Antecedentes de la física de Newton


La segunda mitad del siglo XVII estuvo ocupada enteramente en un esfuerzo de renovación mental pocas veces
igualado en la historia, encaminado a conciliar en un sistema unitario los descubrimientos parciales de estos
grandes hombres:
1) Se trataba de conjugar la geometría analítica cartesiana con el concepto dinámico de derivada del tiempo,
implícitamente descubierto por Galileo. Asistimos, así, a los albores de la noción de razón empírico-analítica antes
explicada. El resultado, decisivo en la historia de la matemática, fue la invención del cálculo infinitesimal.
2) Se trataba, también, de asignar una causa física a las leyes empíricas de Kepler. El resultado sería el
descubrimiento, aún no superado, de la teoría de la gravitación universal.
3) En tercer lugar, había que combinar la cinemática cartesiana con la dinámica de Galileo, en un único sistema
físico: la mecánica.
4) Por último, había que introducir en el edificio de la mecánica fuerzas como el magnetismo y la electricidad,
incompatibles con el universo inerte de Descartes.
Estas cuatro conquistas, pilares del inmenso edificio de la ciencia moderna, se agrupan en torno a un hombre:
Sir Isaac Newton.

El sistema del mundo: Newton


La inducción, método de la ciencia
Newton dio un giro decisivo a la filosofía natural (física), abandonando el racionalismo de los pioneros y
cumpliendo, más bien, el programa empirista iniciado por Francis Bacon. Con Newton, la matemática deja de ser
el fundamento para convertirse en un medio auxiliar: la geometría nace de la mecánica y sin ella no tiene sentido.
La ciencia no comienza, pues, con una demostración matemática, sino con una construcción a partir de lo
sensible. El método de la ciencia, afirma Newton frente al racionalismo continental, es la inducción.
La tercera regla del filosofar de Newton trata del «principio de inducción» (o, más exactamente, de transducción:
paso de lo observable a lo inobservable). En esta tercera regla se abandonan, por un momento, los aspectos
metodológicos para mostrarnos la estructura de la materia.

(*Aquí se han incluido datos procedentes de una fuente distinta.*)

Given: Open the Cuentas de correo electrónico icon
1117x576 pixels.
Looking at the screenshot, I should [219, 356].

Se trata de un claro atomismo del que se excluye
explícitamente toda afirmación de vivacidad o actividad por parte de la materia. La atracción de la gravedad es
extrínseca a los cuerpos.
Tesis fundamentales de la mecánica clásica
Entre las principales tesis de la mecánica clásica con implicaciones filosóficas, tanto en su aspecto ontológico
como epistemológico, hay que señalar las siguientes:
1) Todo objeto tiene una consistencia y existencia permanentes en el tiempo. Kant estableció que uno de los
principios que regulan los objetos de la naturaleza física es la «permanencia de la sustancia».
2) «La naturaleza no da saltos». Es el «principio de continuidad de la naturaleza», en consonancia con la
continuidad del tiempo y del espacio.
3) Las cualidades y magnitudes atribuibles a cada objeto en tanto que sustancia tienen un valor definido en todo
tiempo. El objeto tiene tales magnitudes.

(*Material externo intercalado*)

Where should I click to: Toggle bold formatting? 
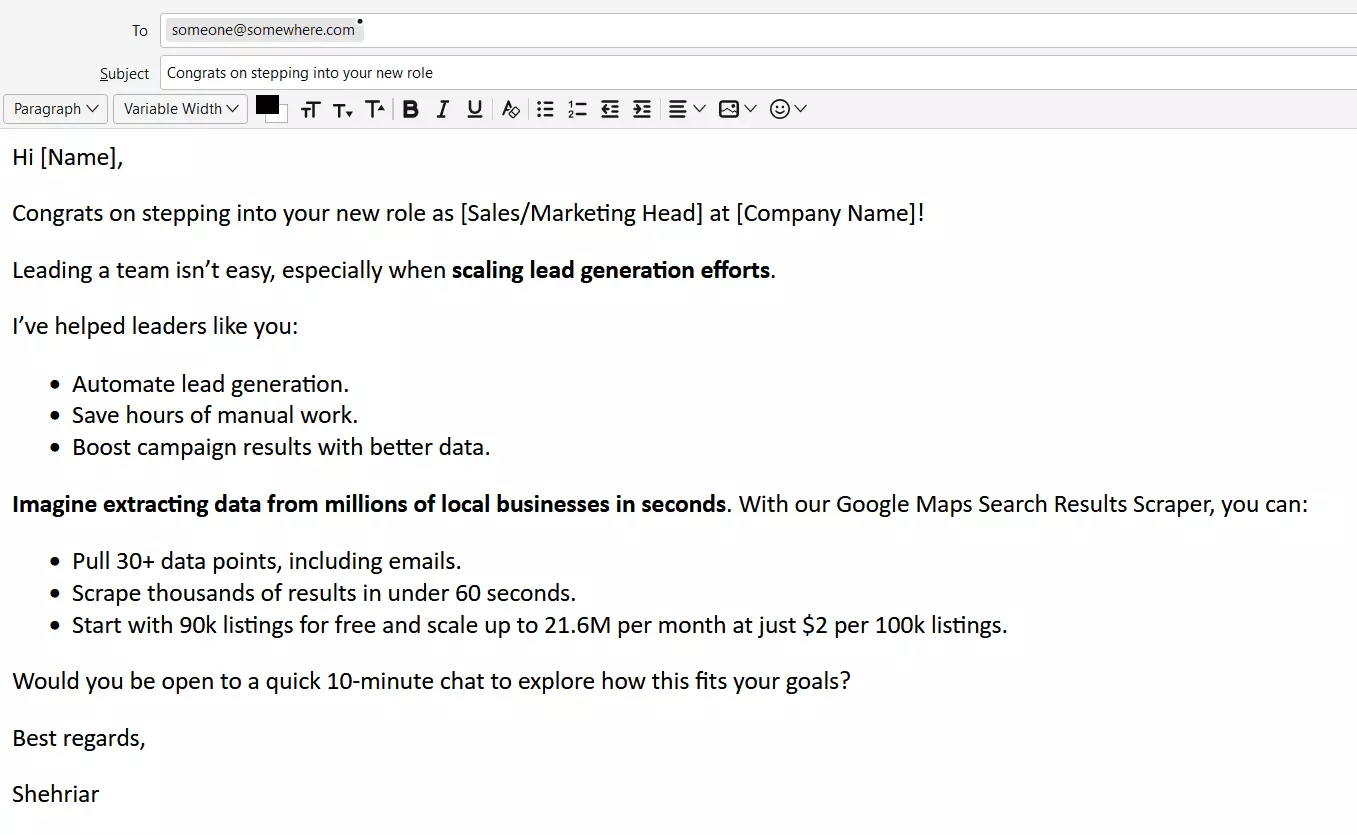coord(410,109)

4) El estado y las reglas o principios que regulan el estado y su cambio es independiente de la observación y
medida que pueda llevar a cabo cualquier investigación o experimento.
5) La naturaleza está regida por el «principio de causalidad». Nada sucede sin razón; nada acontece sin una
causa; es decir, sin una regla que determina los objetos y que permite predecir todo suceso. Por ello, se habla de
la concepción mecanicista y determinista de la naturaleza.